A Few Words about Essentialism

**CAVEAT: IF YOU DISAGREE WITH THE FOLLOWING, FOR THE LOVE OF ALL THAT’S HOLY, PLEASE DO NOT ENGAGE WITH ME ON THE TOPIC. Maybe you think I’m being far-fetched, that I’m making false equivalences. Too bad.  Suck it up, and move on, because I do not debate subjects that involve my friends being negated from existence if your side “wins.” Trans rights are human rights, full stop. Thank you.**

Everything Solnit writes makes me think. Even when I agree with her completely, her words add new levels of understanding. Her recent repost of her 2020 Guardian article lead me to rattle off the following:

Accents of pronunciation suggest that what many of us take as physically innate is often very malleable. No one is born with an accent. We are merely born with the capacity to make sounds, and we train our bodies (mouths, lungs, vocal cords) to produce the sounds that endear us to our environment. Children mimic their adults’ speech patterns, whatever those happen to be.  Adults pick up local accents without any intention to do so.  It’s what we do, and we’re built to do it with whatever speech patterns exist in our environment.

And we change our accents. Maybe not to the point of indistinguishability, but we alter our speech all the time. If you think you would never change the way you speak, and certainly never to “impress someone,” tell me right now you use the same language at the bar with your best friends that you use with your grandmother. Very few of us can say yes. Just like you don’t scream “FUCK” in church (if this is the sort of thing you do happen to scream in your church, lemme know, I have questions) you maybe don’t drop as many ‘aitches’ or slur your vowels when you’re sitting in front of a university admissions panel.
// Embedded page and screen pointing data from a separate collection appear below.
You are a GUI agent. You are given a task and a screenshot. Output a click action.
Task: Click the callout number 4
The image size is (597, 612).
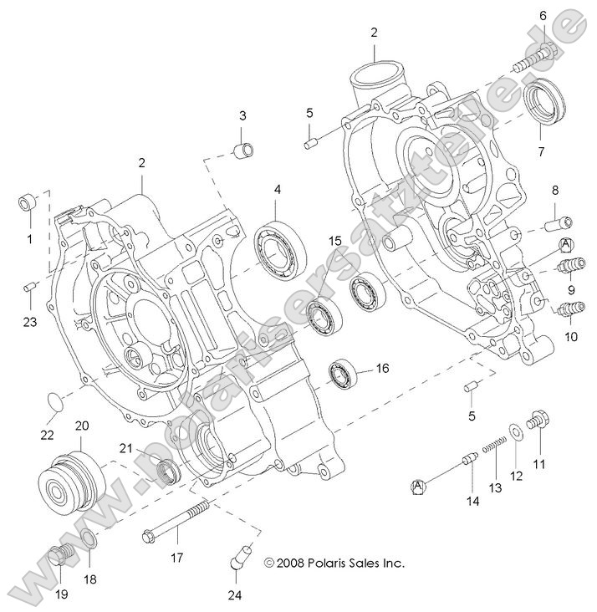click(276, 190)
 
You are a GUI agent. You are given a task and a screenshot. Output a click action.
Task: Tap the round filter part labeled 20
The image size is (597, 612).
click(71, 481)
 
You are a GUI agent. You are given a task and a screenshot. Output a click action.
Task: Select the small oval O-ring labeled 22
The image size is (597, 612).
click(53, 400)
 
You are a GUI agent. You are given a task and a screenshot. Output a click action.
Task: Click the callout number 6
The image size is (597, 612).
click(543, 16)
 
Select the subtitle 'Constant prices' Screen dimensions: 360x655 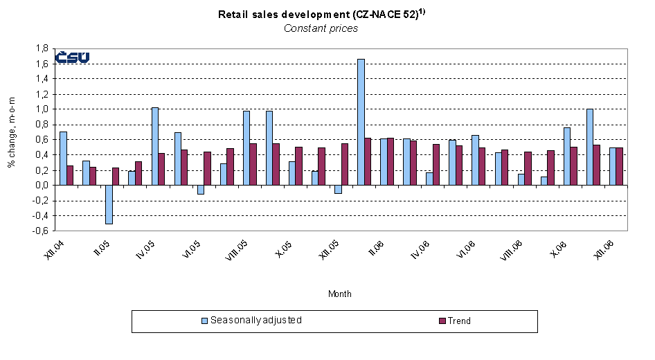click(x=321, y=28)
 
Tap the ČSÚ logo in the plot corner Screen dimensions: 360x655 click(x=72, y=57)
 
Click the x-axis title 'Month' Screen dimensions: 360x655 click(x=339, y=294)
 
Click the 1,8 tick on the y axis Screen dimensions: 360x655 click(x=41, y=48)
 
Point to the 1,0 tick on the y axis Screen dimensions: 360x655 click(x=41, y=109)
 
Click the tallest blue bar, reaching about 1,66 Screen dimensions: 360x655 click(x=361, y=122)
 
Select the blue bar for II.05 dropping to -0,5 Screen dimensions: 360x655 click(x=109, y=204)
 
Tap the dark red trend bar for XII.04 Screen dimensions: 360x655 click(x=71, y=175)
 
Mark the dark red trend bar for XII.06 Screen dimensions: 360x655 click(x=620, y=166)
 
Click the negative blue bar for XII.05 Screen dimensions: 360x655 click(x=338, y=189)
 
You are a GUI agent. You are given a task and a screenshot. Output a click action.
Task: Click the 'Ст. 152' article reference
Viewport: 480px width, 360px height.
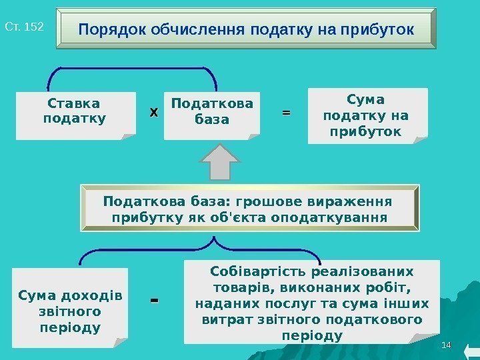[24, 27]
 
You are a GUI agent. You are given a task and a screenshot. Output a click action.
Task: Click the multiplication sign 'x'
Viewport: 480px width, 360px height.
[153, 113]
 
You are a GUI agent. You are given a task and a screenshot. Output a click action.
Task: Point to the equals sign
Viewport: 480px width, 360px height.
[286, 113]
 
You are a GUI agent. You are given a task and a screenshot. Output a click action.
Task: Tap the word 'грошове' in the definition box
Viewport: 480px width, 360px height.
[247, 201]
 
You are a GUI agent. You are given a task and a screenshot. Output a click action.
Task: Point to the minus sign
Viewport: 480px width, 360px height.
[155, 302]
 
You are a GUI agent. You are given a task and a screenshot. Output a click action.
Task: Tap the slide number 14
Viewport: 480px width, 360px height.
[447, 345]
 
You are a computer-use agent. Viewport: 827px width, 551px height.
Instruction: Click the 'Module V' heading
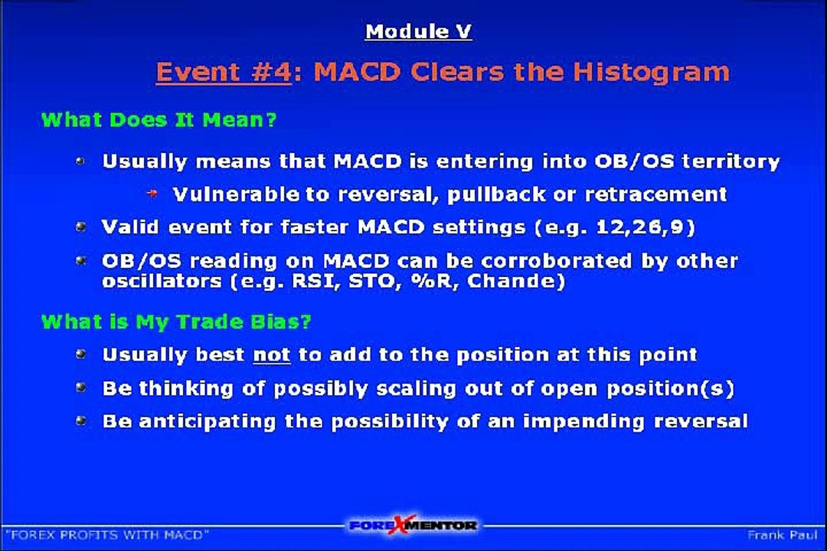(418, 31)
Our voices are part of our bodies. They don’t come from our brains alone, but from an interaction between our brains and bodies.  Our vocal chords, which we can reshape at will. Reshape your body at will.

What’s my point?

That we change our bodies.

All the time.

On purpose.

Things about ourselves which seem physically unchanging, aren’t, and we change them on purpose.

Our performance of gender can be one of those things. 

And clinging to the illusion of gender essentialism is a waste of everyone’s time.